Neither does Julie’s eventual attraction to R. Despite looking like a wino (and presumably smelling like a slaughterhouse), the boy gains favor with her, first by saving her life and then by hiding her from his zombie friends. Never mind that he just killed and ate her main squeeze’s cerebellum like sushi. The movie glosses over this little detail, albeit unconvincingly.
There’s real potential here. The set-up is perfect to comment on the awkwardness of adolescent infatuation. “Don’t be a creep, don’t be a creep, don’t be a creep,” R says to himself as he stares like a, well, zombie at her. But for the most part, the movie, like its undead protagonist, doesn’t seem to know what to do with itself, or how to take advantage of the story’s quirky potential. Instead, it relies on stale rom-com tropes.

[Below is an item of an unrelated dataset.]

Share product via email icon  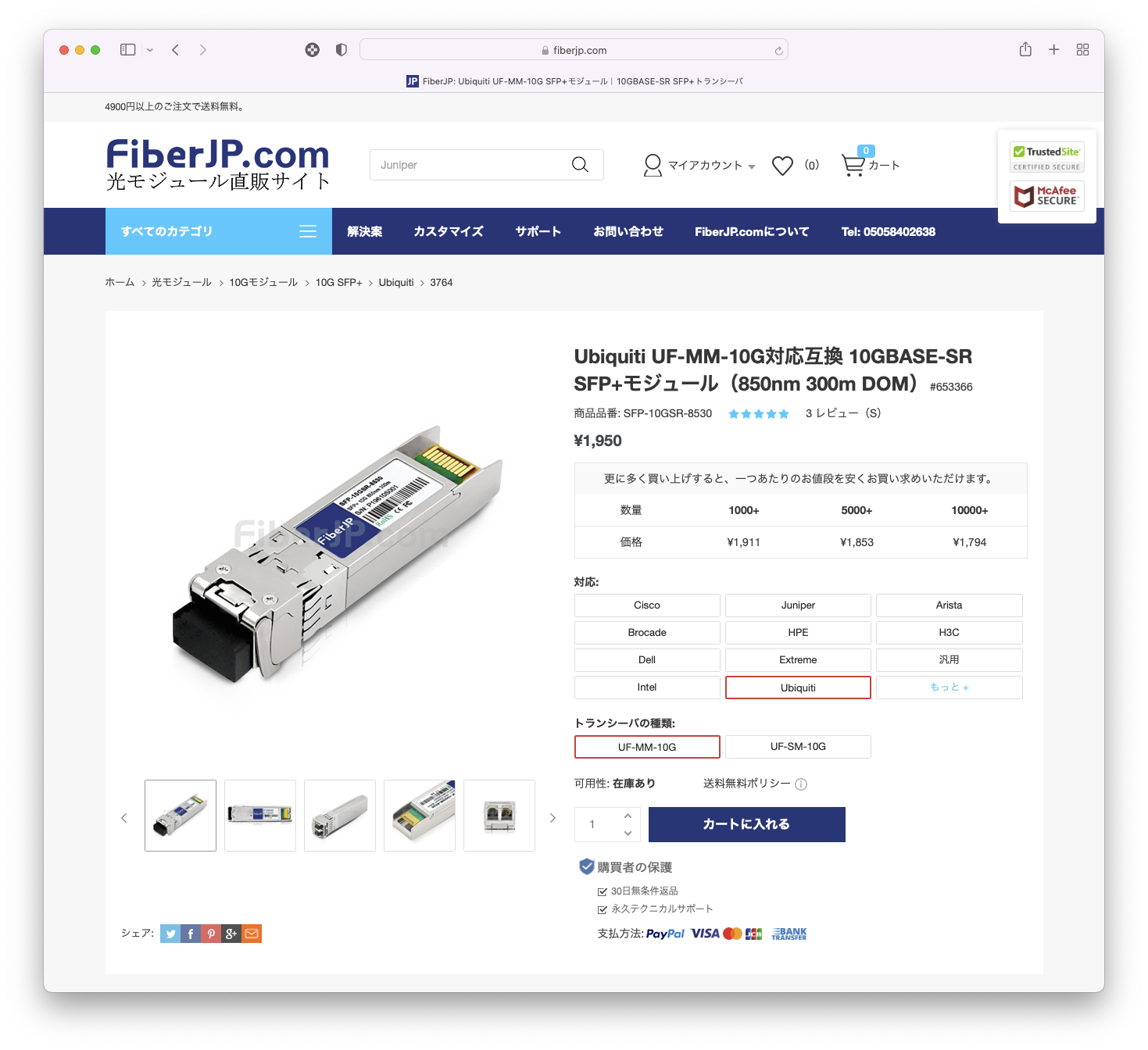252,934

There’s even a falling-in-love montage, in which R and Julie entertain each other, wackily of course, by trying on different pairs of sunglasses.
Wait a minute, what?
Other wasted opportunities include Rob Corddry as R’s zombie friend, M. (The joke is that neither one can remember his entire first name, but it’s a tepid one.) The creator and star of “Children’s Hospital” is given no chance to exhibit any of the dark humor he exhibits on that television show.
The whole “Romeo and Juliet” thing doesn’t go much of anywhere either. That tale ended badly and this one is a teen comedy. As R spends more and more time with Julie, he begins to come back to life a little, suggesting that it’s love that makes us human and gives us a reason to live.
That’s nice, if not exactly new.
“Warm Bodies” isn’t exactly DOA, but its pulse is weak.
Contains mild zombie violence, light gore and occasional obscenity.